Histoire(s) des peuples d'Amérique // Hommage à Marie-Claude Brossollet

53 min
À retrouver dans l'émission

Pour cette émission d'actualité, nous recevons Carmen Bernand à l'occasion de la sortie de son ouvrage Histoire des peuples d'Amérique ; puis nous rendrons un hommage à l'éditrice Marie-Claude Brossollet, avec Gérard Noiriel et Joël Cornette.

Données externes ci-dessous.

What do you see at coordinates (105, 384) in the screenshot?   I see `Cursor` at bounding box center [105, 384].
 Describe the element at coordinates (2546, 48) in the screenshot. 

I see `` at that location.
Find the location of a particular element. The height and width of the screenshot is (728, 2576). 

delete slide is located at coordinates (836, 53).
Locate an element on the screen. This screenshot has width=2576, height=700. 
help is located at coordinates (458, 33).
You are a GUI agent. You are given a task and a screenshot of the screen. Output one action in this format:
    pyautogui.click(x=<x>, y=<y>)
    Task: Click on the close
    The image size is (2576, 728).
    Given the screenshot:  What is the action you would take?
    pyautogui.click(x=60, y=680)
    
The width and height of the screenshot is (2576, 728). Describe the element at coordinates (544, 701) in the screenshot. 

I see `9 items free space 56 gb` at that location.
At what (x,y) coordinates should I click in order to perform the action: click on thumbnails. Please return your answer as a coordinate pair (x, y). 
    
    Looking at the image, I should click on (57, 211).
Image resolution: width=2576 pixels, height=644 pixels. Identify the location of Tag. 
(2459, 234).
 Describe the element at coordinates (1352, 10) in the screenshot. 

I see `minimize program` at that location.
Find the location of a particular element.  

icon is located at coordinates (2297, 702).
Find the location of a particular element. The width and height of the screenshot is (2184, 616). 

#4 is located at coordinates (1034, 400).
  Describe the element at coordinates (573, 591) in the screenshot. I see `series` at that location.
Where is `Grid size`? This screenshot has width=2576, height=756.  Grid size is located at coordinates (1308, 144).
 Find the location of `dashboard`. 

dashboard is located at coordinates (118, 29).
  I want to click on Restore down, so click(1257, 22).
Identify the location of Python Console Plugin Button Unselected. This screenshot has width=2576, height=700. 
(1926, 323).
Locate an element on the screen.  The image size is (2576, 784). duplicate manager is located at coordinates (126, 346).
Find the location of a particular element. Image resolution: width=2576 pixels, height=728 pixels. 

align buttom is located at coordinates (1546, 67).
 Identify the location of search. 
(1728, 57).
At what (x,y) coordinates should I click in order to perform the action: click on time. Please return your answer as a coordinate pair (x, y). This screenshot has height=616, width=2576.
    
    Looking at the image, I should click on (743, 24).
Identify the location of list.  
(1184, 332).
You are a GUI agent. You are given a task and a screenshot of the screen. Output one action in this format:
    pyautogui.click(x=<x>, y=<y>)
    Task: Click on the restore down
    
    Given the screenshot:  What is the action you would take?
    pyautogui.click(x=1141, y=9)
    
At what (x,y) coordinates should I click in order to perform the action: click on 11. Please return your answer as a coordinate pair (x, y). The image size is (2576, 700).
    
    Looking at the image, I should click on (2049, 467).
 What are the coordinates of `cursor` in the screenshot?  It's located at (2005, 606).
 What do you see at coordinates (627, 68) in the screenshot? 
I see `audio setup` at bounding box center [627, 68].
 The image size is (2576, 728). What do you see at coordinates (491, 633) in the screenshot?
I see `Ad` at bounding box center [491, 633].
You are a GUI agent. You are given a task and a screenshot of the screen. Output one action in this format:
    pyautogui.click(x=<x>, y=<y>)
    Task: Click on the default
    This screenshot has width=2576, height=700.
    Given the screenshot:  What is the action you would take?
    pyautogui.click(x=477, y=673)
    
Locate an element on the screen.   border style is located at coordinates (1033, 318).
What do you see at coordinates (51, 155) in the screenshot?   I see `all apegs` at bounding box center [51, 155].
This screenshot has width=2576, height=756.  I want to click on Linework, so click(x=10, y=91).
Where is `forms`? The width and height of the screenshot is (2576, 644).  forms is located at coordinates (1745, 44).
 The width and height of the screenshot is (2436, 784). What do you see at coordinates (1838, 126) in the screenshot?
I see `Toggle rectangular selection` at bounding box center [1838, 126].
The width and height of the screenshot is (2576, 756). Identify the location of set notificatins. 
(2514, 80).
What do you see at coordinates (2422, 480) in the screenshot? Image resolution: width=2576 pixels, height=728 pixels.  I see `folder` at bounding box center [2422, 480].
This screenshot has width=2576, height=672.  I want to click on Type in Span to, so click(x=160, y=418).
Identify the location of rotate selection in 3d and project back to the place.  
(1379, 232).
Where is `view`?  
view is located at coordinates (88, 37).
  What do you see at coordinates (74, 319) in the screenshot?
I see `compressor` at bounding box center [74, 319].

El Caracol, l’Observatoire, une structure unique du site de Chichen Itza datant de la civilization Maya pré-colombienne. Env. 906 après JC.
El Caracol, l’Observatoire, une structure unique du site de Chichen Itza datant de la civilization Maya pré-colombienne. Env. 906 après JC. Crédits : Universal History Archive / UIG - Getty

Une histoire des peuples d'Amérique émancipée des sources occidentales

Des "Indiens" aux "Native Americans", en passant par les Mayas, Aztèques, Incas, et bien d'autres encore, comment raconter l'histoire de ces peuples originaires du vaste continent américain, que l'on ne connait souvent que par le prisme des conquistadores et des missionnaires qui furent les premiers à les décrire sur le Vieux continent ? Dans son dernier ouvrage, Histoire des peuples d'Amérique (Fayard, 2019), Carmen Bernand, anthropologue et historienne, répond ainsi : en s'émancipant des sources écrites par ces mêmes personnages, sans bien sûr les ignorer totalement. Professeure émérite de l'université Paris-X, Carmen Bernand a étudié l'anthropologie à l'Université de Buenos Aires et s'est intéressée aux populations andines lors de ses premiers travaux en Argentine et au Pérou. 

Pour cette histoire des peuples indigènes d'Amérique, il s'agit donc de remonter plus loin que les sources écrites ; décrire des époques où les frontières et les Etats-nations du XIXème siècle n'existaient pas, un passé "préhistorique" - aux yeux du Vieux Monde seulement. Sans prétendre à une impossible exhaustivité, Carmen Bernand dégage cinq éléments fondamentaux de cette histoire : "les trajets et réseaux d'échanges, la violence sacerdotale et le sacrifice, la force agissante des signes sacrés gravés, et la Montagne sacrée, source de vie dans la configuration de l'imaginaire indigène". 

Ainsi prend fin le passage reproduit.